In the article according to the invention, the bushing is formed by cold forging, and has a surface roughness Rz in the range from 0.4 to 2.0 μm. The pin has a chromium carbide layer or a vanadium carbide layer formed on its surface, and the surface roughness Rz is in the range from 0.1 to 0.3 μm.

As is apparent from the results shown in FIG. 3, the wear elongation index of the chain according to the invention was reduced to about one half that of the ordinary article. Furthermore, in the reference article, which has large values of surface roughness in both the pin and the bushing, even if carbon soot escapes from the sliding surfaces, the high surface hardness of the pin promotes wear of the bushing. Thus, the wear elongation index of the reference article is even greater than that of the ordinary article.

INDUSTRIAL APPLICABILITY

It has been recognized that wear elongation of chains for automobile engines can be improved by reducing the roughness of the pins of the chain. However, we have now determined that, when a chain for an automobile engine is used under an environment where there are inclusions such as soot in the lubricating oil, wear elongation can be more effectively suppressed by providing a difference in the relative surface roughnesses of the pin and bushing, and specifically by making the surface roughness of the pin smaller than the surface roughness of the bushing. This invention has significant industrial applicability especially in that it allows wear elongation of a chain to be reproducibly improved without the use of a special production facility and expensive materials.

Claims

1. A chain for use in an automobile engine comprising: pairs of inner plates and pairs of outer plates in alternating, overlapping relationship along the length of the chain;a pair of cylindrical bushings for each pair of inner plates, ends of the bushings being press-fit into bushing holes in the inner plates; anda pair of pins for each pair of outer plates, ends of the pins being press-fit into pin holes in the outer plates, each pin having an outer surface, and extending through, and fitting rotatably in, one of said bushings;wherein the surface of each said pin is covered with a chromium carbide layer or a vanadium carbide layer, each said bushing is a cold forged bushing, and the surface roughness of each said pin is smaller than the surface roughness of each said bushing.

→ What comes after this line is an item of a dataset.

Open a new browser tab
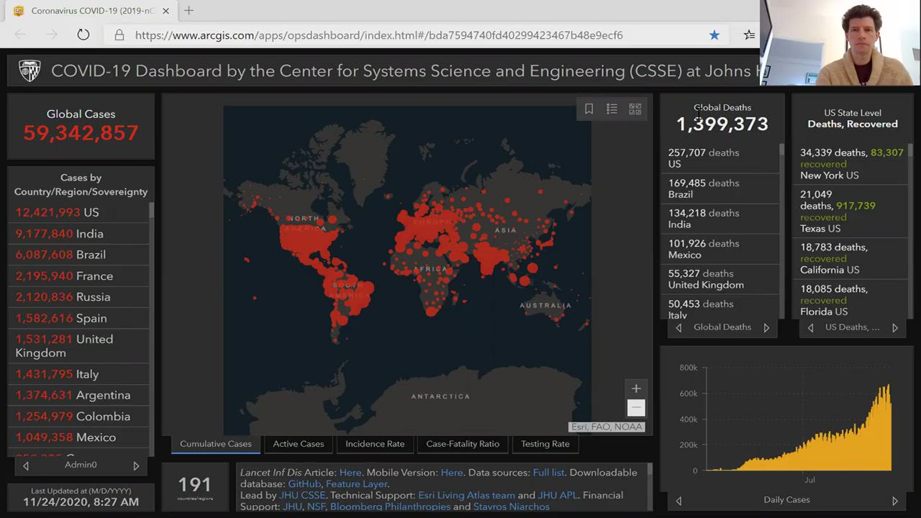The width and height of the screenshot is (921, 518). 189,11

2. A chain according to claim 1, in which the surface roughness of the pins is made smaller than the surface roughness of the bushings by barrel polishing the pins after the pins are covered with a chromium carbide layer or a vanadium carbide layer.

3. A chain according to claim 1, in which the chromium carbide or vanadium carbide layer is formed by the powder pack method.

4. A chain according to claim 3, in which the surface roughness of the pins is made smaller than the surface roughness of the bushings by barrel polishing the pins after the pins are covered with a chromium carbide layer or a vanadium carbide layer by the powder pack method.